**Stated goal A**
In the passage on child protection services, how long will the training program for staff take?
**Stated goal B**
Carry on the passage on child protection services from its last sentence, keeping its voice and subject.

**Selected passage**
## START

Wednesday, December 3, 2014

Resolving Systemic Problems in Child Protection Services, PART TWO of 9

Part two of Nine

 Resolving Systemic Problems in Child Protection Services

               By Ray Ferris

 Ferris retired after a career that included significant years with the MCFD. He has written a book entitled 'The Art of Child Protection.' This is the first in a series of pieces Ray will write here. You can order Mr. Ferris' book entitled 'the Art of Child Protection' by contacting the author directly at rtferris@telus.net.

How to define the problems.
                  Some simple tests can be made to define systemic and non-systemic problems. Consider this: - There have been a number of systemic changes over the years, but whichever system has been used, there have always been staff who could make the system work reasonably well and those who could not. This has been a reliable constant. We can infer from this that the most important factor has been the skills and commitment of the various staff. No system will work without a definable and teachable body of skills. These skills will take time to learn. They will be learned by a combination of theoretical instruction and supervised field practice with only manageable responsibilities. This training programme will take two or three years. It is most important that there is a high quality mentoring during that time. It should be noted that this training will not be provided by the various schools of social work. They do not teach the skills of child protection and they do not pretend to do so. This has been noted in both the Gove and Hughes reports.

## END

**Recorded information**

## START

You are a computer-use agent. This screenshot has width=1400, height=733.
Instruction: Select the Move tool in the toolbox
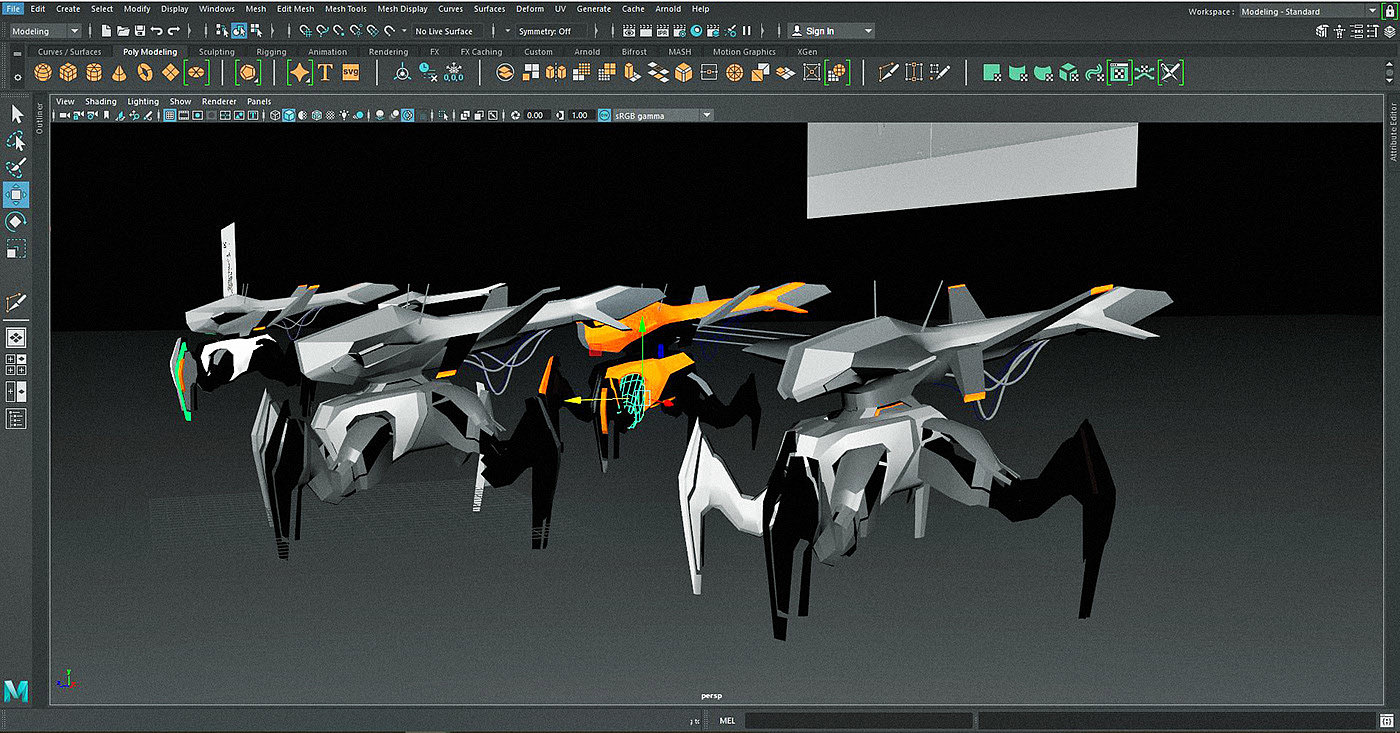tap(17, 194)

## END

**Result A**
Two or three years.

**Result B**
                  The systemic change to be made would be to fund and plan an in-service training programme, which will define and teach the necessary skills. An important component of this would be an ethical training programme and a clearly defined code of ethics. I will return to this topic in a later context.

Specific cases.
                  I think perhaps that the best way to illustrate some of the problems in the protection services is to look at some specific cases in which the practice inside and outside the courts has wandered far away from what was intended by the members of the legislative assembly when they enacted the CF&CSA.
                  Our current system is based on the clauses of the CF&CSA. This act, for all its flaws, does have some good principles. Some are set out as guidelines and others as statutory requirements. We are reminded that the parents are the ones who bear primary responsibility and if they can make their children safe at home, then every help must be given to do so. Kinship contact must be maintained and, when care becomes necessary, that priority must be given to placement with relatives.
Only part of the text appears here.